### Description of the task
Write out the data below exactly, beginning with the first line and ending once the line that has "Kontakt (122, 2555)" is written.
· · ·
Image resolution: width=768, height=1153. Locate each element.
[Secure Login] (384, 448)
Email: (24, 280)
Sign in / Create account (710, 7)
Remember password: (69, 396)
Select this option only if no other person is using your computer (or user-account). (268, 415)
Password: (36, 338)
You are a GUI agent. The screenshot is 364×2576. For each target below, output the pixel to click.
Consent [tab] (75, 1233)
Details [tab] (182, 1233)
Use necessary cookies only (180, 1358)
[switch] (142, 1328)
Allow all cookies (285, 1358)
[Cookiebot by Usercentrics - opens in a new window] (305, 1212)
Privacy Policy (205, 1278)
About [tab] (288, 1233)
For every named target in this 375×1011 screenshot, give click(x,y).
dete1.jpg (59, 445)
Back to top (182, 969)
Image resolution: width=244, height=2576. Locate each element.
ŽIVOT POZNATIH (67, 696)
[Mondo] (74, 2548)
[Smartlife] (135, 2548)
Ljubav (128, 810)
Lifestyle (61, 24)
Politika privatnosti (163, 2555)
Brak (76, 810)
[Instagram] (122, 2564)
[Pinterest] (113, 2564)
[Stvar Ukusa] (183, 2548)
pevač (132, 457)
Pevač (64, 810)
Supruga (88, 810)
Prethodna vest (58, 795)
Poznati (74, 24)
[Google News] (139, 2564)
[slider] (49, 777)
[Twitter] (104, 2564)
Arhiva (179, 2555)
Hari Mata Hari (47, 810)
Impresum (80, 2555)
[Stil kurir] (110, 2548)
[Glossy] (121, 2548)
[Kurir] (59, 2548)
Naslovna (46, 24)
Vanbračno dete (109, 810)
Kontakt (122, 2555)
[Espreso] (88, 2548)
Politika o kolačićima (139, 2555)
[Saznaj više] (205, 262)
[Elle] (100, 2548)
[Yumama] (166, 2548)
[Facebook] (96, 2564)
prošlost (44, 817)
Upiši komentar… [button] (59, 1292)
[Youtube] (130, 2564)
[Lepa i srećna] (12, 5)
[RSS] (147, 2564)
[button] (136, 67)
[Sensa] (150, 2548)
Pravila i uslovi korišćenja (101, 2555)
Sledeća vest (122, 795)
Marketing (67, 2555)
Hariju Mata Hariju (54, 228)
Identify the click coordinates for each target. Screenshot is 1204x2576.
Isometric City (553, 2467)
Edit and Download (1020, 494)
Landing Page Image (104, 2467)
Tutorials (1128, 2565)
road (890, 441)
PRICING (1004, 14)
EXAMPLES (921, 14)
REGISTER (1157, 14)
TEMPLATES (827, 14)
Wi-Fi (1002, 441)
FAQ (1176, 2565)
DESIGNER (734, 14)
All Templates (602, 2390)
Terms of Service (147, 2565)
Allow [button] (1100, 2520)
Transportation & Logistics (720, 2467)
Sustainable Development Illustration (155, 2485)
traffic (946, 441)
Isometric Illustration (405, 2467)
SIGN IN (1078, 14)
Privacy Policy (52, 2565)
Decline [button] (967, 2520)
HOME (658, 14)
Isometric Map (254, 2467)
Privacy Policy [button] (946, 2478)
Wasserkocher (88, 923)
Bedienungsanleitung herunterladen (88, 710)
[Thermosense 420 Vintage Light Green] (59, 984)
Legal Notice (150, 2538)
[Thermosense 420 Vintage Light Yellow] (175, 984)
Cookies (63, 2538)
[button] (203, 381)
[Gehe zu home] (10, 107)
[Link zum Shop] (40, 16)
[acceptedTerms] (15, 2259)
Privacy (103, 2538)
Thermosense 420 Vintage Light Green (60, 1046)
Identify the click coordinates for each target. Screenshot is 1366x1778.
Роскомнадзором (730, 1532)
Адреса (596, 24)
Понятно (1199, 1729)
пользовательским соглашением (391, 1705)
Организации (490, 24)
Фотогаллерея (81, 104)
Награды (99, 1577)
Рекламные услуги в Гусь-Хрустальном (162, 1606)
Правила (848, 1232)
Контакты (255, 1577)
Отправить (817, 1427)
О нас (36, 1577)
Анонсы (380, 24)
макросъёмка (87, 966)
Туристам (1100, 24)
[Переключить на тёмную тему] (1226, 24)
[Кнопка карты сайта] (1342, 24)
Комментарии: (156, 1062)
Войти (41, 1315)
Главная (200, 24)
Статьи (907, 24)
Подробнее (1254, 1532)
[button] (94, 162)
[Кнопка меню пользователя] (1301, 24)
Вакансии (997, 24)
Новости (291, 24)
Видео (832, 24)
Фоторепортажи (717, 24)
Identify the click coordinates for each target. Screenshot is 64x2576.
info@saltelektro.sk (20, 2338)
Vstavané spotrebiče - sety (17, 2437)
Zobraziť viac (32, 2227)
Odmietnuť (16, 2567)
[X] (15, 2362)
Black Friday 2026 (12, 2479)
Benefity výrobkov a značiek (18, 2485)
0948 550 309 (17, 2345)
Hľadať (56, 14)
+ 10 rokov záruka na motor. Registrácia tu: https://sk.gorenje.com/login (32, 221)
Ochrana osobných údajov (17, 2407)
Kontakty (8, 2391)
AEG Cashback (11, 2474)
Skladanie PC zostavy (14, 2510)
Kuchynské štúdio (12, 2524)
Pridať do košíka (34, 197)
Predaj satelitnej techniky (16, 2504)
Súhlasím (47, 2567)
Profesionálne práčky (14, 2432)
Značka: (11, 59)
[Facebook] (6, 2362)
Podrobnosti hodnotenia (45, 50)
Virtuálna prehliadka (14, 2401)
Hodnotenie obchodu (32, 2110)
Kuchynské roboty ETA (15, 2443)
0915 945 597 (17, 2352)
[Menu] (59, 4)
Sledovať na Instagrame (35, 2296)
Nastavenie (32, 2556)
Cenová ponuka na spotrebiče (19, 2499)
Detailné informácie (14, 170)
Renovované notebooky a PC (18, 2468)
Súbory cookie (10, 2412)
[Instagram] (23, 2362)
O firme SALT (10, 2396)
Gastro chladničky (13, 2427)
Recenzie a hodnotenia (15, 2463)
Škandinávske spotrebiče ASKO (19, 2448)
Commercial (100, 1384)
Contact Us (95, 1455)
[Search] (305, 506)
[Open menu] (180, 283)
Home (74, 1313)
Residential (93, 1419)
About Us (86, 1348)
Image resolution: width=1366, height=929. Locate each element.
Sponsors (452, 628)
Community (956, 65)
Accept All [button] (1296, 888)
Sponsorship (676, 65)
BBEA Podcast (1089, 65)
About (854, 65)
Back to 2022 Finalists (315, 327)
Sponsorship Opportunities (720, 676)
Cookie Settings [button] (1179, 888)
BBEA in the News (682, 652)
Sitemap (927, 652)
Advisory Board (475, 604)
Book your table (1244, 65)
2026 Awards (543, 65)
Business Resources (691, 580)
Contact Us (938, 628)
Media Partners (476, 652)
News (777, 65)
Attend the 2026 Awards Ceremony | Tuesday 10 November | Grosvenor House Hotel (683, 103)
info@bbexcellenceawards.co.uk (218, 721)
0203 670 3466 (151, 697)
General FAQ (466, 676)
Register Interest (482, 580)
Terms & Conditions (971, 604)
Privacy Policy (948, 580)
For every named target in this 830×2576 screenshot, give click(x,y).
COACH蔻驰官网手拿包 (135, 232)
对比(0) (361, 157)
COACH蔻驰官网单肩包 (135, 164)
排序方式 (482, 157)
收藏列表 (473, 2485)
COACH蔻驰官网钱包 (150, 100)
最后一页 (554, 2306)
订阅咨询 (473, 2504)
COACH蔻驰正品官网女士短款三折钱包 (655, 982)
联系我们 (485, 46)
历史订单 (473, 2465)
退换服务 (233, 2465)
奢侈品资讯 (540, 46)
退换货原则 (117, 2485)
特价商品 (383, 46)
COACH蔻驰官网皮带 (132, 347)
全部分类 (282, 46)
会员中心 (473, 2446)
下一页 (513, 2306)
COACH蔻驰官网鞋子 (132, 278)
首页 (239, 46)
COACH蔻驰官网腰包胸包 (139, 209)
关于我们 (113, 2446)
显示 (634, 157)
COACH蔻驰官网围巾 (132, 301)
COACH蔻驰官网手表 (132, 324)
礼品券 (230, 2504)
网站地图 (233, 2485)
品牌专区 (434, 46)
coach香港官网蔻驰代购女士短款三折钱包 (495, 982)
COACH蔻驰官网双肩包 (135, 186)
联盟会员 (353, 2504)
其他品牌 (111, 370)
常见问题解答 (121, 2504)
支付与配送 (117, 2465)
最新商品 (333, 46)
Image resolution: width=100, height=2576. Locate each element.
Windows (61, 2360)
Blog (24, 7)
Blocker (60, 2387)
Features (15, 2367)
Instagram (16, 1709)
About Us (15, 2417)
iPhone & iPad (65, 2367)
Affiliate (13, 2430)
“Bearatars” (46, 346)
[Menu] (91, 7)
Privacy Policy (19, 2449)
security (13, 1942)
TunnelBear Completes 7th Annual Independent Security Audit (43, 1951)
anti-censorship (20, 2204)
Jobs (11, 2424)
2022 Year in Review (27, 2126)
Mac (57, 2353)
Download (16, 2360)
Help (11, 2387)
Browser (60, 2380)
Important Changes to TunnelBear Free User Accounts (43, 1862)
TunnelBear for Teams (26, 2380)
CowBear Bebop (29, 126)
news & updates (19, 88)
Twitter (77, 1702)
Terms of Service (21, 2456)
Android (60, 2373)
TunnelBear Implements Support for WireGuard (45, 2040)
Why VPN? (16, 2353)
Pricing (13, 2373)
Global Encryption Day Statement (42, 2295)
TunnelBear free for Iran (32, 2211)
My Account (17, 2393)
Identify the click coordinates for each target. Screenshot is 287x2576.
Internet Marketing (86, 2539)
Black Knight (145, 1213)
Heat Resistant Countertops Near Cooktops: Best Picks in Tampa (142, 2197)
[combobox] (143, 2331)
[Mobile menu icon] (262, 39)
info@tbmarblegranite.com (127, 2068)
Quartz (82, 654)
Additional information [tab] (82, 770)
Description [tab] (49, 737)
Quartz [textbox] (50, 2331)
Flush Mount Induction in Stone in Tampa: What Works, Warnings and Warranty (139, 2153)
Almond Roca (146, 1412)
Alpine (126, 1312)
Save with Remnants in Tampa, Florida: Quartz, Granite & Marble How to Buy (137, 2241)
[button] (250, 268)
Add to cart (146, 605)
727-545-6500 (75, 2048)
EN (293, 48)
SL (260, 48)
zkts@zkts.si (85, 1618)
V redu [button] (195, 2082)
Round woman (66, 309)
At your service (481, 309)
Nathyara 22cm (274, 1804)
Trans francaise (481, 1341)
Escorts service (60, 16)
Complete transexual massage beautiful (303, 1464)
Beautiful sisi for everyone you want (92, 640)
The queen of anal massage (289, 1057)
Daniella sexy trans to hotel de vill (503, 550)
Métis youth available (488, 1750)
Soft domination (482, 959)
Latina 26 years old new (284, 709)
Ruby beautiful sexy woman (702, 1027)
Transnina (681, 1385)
· · ·
### Answer to this exercise
Image resolution: width=768, height=1153. Locate each element.
[Secure Login] (384, 448)
Email: (24, 280)
Sign in / Create account (710, 7)
Remember password: (69, 396)
Select this option only if no other person is using your computer (or user-account). (268, 415)
Password: (36, 338)
You are a GUI agent. The screenshot is 364×2576. For each target below, output the pixel to click.
Consent [tab] (75, 1233)
Details [tab] (182, 1233)
Use necessary cookies only (180, 1358)
[switch] (142, 1328)
Allow all cookies (285, 1358)
[Cookiebot by Usercentrics - opens in a new window] (305, 1212)
Privacy Policy (205, 1278)
About [tab] (288, 1233)
For every named target in this 375×1011 screenshot, give click(x,y).
dete1.jpg (59, 445)
Back to top (182, 969)
Image resolution: width=244, height=2576. Locate each element.
ŽIVOT POZNATIH (67, 696)
[Mondo] (74, 2548)
[Smartlife] (135, 2548)
Ljubav (128, 810)
Lifestyle (61, 24)
Politika privatnosti (163, 2555)
Brak (76, 810)
[Instagram] (122, 2564)
[Pinterest] (113, 2564)
[Stvar Ukusa] (183, 2548)
pevač (132, 457)
Pevač (64, 810)
Supruga (88, 810)
Prethodna vest (58, 795)
Poznati (74, 24)
[Google News] (139, 2564)
[slider] (49, 777)
[Twitter] (104, 2564)
Arhiva (179, 2555)
Hari Mata Hari (47, 810)
Impresum (80, 2555)
[Stil kurir] (110, 2548)
[Glossy] (121, 2548)
[Kurir] (59, 2548)
Naslovna (46, 24)
Vanbračno dete (109, 810)
Kontakt (122, 2555)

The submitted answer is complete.